Selected text:

*-*-*

Once racing over follow road to Port Erin and Port st Mary, detour down to Pooylvaaish to see the quarry where the stone for steps for St Paul's London comes from, turn left through farmyard as you hit the sea. Return to main road by backtracking and at farm go straight ahead instead of right. Rejoin main Road at bottom Fishers Hill and travel along coast as far as you can go. This takes you to Port St Mary. From there return to the cross roads you came to from the coast road and turn left to Sound and Cregneash. Our lands End. brilliant views over to Kitterland, the calf and a racing tide, look out for sea birds and seals. MNH visitor centre and quite good café for lunch or Cregneash café. Cregneash is an open air museum of a crofting/fishing village, worth a walk around. At Cregneash turn left and go over the Howe to Port Erin. Road is steep, half way along is the Meayll Hill stone circle, a mini Stonehenge. 

Port Erin, good for a sunset and trips on boat to Calf of Man, take picnic, nothing but birds when you get there, on route see seals, dolphins, harbour porpoise and basking shark. 

I can think of nowhere to stay, wild or other wise, in the deep south however there will be a field at Castletown full of bikers in tents, just by the start line. The alternative is back to Douglas or on to Peel and a nice municipal site with hook up. 

There are two or three inlets with roads immediately north of Port Erin then take the Sloc road to Round Table. Cronk ny Arrey Laa is on the left. Hill of the break of day. here the old timers kept watch for the glint of sun on the herring shoals and waved flags to direct the fleet. 

There are side roads down to the coast at Niarbyl where there is a pub and a MNH visitor centre and café and Glen Maye where there is a pub, the Waterfall. Watch out for the Dalby Spook, a talking mongoose.Then to Peel, round the harbour to the castle, good ice cream tea and crab baps at the breakwater kiosk. If you go into the castle watch out for the moddy dhoo, ghost of black dog. On way back stop on the bridge at the top of the harbour, look upstream and on the right is a small factory where Peel 3 wheel cars with 50cc engines were made in the 1960's. Just landward is a kipper smoke house, stop to buy the best kippers in the world or for hot kipper baps if you didn't eat at the harbour. Go inland to St Johns to see Tynwald, our thing, parliament hill dating back to 979 and where on 5th July our parliament still sits open air and the new laws are announced in Manx and English. (think Althing, Iceland, Folketing, Denmark Riksting, Norway) Think about our place names. The language is Manx, closely related to Erse and Scots Gaelic but many are pure Norse. This shows the importance of our Viking ancestry. Snaefell, snow mountain Tynwald, parliament hill, Foxdale, fossdalr waterfall valley, Laxey, laksa, salmon river. The Isle of Man was a Viking kingdom from about 900 to well into the early 13th Century, originally Mann and the Isles, ie the Outer Hebrides.

*-*-*

Data records:
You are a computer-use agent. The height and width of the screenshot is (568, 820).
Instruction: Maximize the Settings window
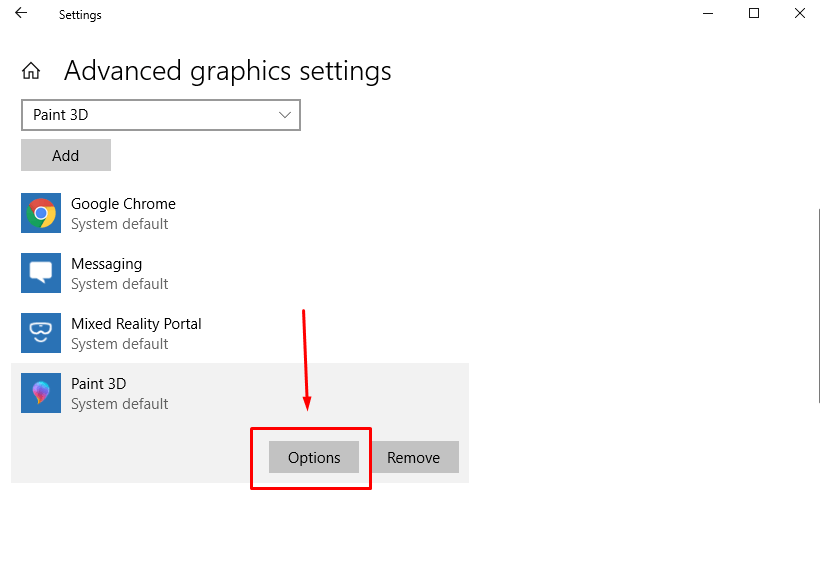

*-*-*

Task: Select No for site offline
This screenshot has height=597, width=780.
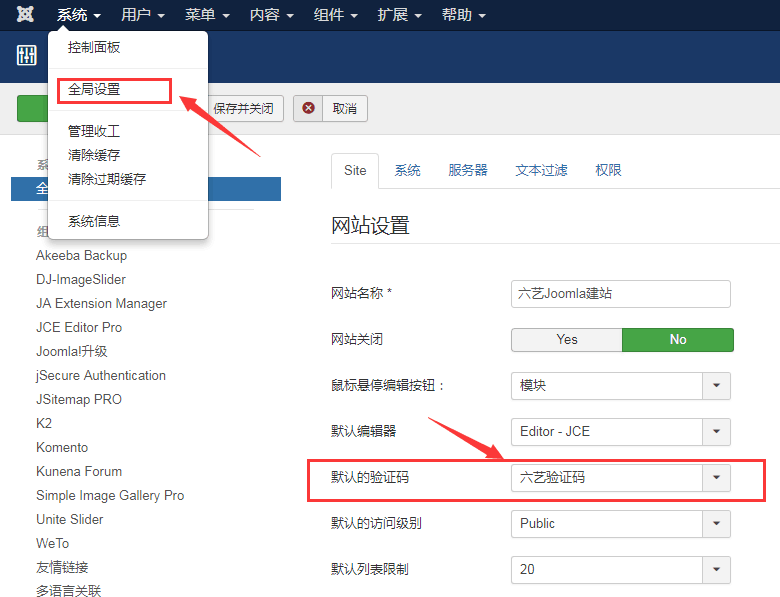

*-*-*

Work instructions:
**a.** According to the Isle of Man route notes, what does the name Cronk ny Arrey Laa mean?
**b.** Reproduce the Isle of Man route notes from the words "Port Erin, good" up to and including the words "and basking shark.".

Expected responses:
**a.** Hill of the break of day.

**b.**
Port Erin, good for a sunset and trips on boat to Calf of Man, take picnic, nothing but birds when you get there, on route see seals, dolphins, harbour porpoise and basking shark.